Quote the listing below in full, reproducing every line verbatim.

[Data for locating visible targets]
____________
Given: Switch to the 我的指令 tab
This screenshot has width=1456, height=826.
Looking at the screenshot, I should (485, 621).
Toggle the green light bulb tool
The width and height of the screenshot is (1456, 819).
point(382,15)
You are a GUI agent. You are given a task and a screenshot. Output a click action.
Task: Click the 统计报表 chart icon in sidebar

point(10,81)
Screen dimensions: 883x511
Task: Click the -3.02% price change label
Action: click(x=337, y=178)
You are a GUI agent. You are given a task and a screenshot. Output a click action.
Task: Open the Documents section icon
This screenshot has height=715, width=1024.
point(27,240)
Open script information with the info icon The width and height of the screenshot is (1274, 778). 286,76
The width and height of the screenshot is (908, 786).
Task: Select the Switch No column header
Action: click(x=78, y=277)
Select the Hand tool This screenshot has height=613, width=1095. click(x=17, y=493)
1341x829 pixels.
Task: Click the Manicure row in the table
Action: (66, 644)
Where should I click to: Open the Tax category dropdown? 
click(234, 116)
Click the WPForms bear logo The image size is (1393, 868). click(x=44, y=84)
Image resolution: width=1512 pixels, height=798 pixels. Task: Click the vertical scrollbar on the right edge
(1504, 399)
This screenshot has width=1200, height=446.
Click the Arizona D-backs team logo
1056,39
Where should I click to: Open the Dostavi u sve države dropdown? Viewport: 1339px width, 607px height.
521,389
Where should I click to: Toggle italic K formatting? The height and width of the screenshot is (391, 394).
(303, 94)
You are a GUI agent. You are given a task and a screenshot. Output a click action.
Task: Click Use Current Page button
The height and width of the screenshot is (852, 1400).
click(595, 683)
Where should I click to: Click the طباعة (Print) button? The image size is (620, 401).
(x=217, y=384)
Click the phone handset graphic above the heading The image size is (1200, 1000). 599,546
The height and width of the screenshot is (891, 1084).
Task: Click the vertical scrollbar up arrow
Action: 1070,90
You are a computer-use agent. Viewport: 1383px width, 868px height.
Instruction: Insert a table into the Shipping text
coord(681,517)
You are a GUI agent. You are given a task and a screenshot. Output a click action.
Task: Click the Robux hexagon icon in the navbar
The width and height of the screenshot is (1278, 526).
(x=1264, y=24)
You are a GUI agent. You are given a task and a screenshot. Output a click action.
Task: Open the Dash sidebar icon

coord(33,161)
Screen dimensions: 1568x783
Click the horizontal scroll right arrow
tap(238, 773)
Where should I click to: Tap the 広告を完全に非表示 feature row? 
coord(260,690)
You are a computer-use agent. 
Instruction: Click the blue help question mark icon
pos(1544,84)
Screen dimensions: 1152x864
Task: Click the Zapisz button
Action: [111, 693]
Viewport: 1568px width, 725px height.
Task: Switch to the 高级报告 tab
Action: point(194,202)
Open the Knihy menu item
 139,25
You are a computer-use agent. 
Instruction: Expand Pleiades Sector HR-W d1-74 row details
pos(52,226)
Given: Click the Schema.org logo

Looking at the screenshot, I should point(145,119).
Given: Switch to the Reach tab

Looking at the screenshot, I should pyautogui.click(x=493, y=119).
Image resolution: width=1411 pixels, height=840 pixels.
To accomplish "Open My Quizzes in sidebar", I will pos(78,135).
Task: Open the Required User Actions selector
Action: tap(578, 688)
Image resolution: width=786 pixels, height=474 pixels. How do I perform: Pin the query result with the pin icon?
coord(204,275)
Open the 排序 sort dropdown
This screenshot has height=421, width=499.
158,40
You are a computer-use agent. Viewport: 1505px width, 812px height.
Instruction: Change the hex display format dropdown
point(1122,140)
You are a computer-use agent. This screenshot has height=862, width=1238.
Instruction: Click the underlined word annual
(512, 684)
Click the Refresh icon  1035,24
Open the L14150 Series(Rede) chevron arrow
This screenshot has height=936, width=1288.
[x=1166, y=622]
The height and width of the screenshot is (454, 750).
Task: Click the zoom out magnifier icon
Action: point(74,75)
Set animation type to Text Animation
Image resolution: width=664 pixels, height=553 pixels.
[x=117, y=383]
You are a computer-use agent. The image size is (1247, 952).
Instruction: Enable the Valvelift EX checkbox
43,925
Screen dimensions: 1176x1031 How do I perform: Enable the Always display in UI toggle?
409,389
____________
SOLUTION BELOW:
Given: Switch to the 我的指令 tab
This screenshot has width=1456, height=826.
Looking at the screenshot, I should (485, 621).
Toggle the green light bulb tool
The width and height of the screenshot is (1456, 819).
point(382,15)
You are a GUI agent. You are given a task and a screenshot. Output a click action.
Task: Click the 统计报表 chart icon in sidebar

point(10,81)
Screen dimensions: 883x511
Task: Click the -3.02% price change label
Action: click(x=337, y=178)
You are a GUI agent. You are given a task and a screenshot. Output a click action.
Task: Open the Documents section icon
This screenshot has height=715, width=1024.
point(27,240)
Open script information with the info icon The width and height of the screenshot is (1274, 778). 286,76
The width and height of the screenshot is (908, 786).
Task: Select the Switch No column header
Action: click(x=78, y=277)
Select the Hand tool This screenshot has height=613, width=1095. click(x=17, y=493)
1341x829 pixels.
Task: Click the Manicure row in the table
Action: (66, 644)
Where should I click to: Open the Tax category dropdown? 
click(234, 116)
Click the WPForms bear logo The image size is (1393, 868). click(x=44, y=84)
Image resolution: width=1512 pixels, height=798 pixels. Task: Click the vertical scrollbar on the right edge
(1504, 399)
This screenshot has width=1200, height=446.
Click the Arizona D-backs team logo
1056,39
Where should I click to: Open the Dostavi u sve države dropdown? Viewport: 1339px width, 607px height.
521,389
Where should I click to: Toggle italic K formatting? The height and width of the screenshot is (391, 394).
(303, 94)
You are a GUI agent. You are given a task and a screenshot. Output a click action.
Task: Click Use Current Page button
The height and width of the screenshot is (852, 1400).
click(595, 683)
Where should I click to: Click the طباعة (Print) button? The image size is (620, 401).
(x=217, y=384)
Click the phone handset graphic above the heading The image size is (1200, 1000). 599,546
The height and width of the screenshot is (891, 1084).
Task: Click the vertical scrollbar up arrow
Action: 1070,90
You are a computer-use agent. Viewport: 1383px width, 868px height.
Instruction: Insert a table into the Shipping text
coord(681,517)
You are a GUI agent. You are given a task and a screenshot. Output a click action.
Task: Click the Robux hexagon icon in the navbar
The width and height of the screenshot is (1278, 526).
(x=1264, y=24)
You are a GUI agent. You are given a task and a screenshot. Output a click action.
Task: Open the Dash sidebar icon

coord(33,161)
Screen dimensions: 1568x783
Click the horizontal scroll right arrow
tap(238, 773)
Where should I click to: Tap the 広告を完全に非表示 feature row? 
coord(260,690)
You are a computer-use agent. 
Instruction: Click the blue help question mark icon
pos(1544,84)
Screen dimensions: 1152x864
Task: Click the Zapisz button
Action: [111, 693]
Viewport: 1568px width, 725px height.
Task: Switch to the 高级报告 tab
Action: point(194,202)
Open the Knihy menu item
 139,25
You are a computer-use agent. 
Instruction: Expand Pleiades Sector HR-W d1-74 row details
pos(52,226)
Given: Click the Schema.org logo

Looking at the screenshot, I should point(145,119).
Given: Switch to the Reach tab

Looking at the screenshot, I should pyautogui.click(x=493, y=119).
Image resolution: width=1411 pixels, height=840 pixels.
To accomplish "Open My Quizzes in sidebar", I will pos(78,135).
Task: Open the Required User Actions selector
Action: tap(578, 688)
Image resolution: width=786 pixels, height=474 pixels. How do I perform: Pin the query result with the pin icon?
coord(204,275)
Open the 排序 sort dropdown
This screenshot has height=421, width=499.
158,40
You are a computer-use agent. Viewport: 1505px width, 812px height.
Instruction: Change the hex display format dropdown
point(1122,140)
You are a computer-use agent. This screenshot has height=862, width=1238.
Instruction: Click the underlined word annual
(512, 684)
Click the Refresh icon  1035,24
Open the L14150 Series(Rede) chevron arrow
This screenshot has height=936, width=1288.
[x=1166, y=622]
The height and width of the screenshot is (454, 750).
Task: Click the zoom out magnifier icon
Action: point(74,75)
Set animation type to Text Animation
Image resolution: width=664 pixels, height=553 pixels.
[x=117, y=383]
You are a computer-use agent. The image size is (1247, 952).
Instruction: Enable the Valvelift EX checkbox
43,925
Screen dimensions: 1176x1031 How do I perform: Enable the Always display in UI toggle?
409,389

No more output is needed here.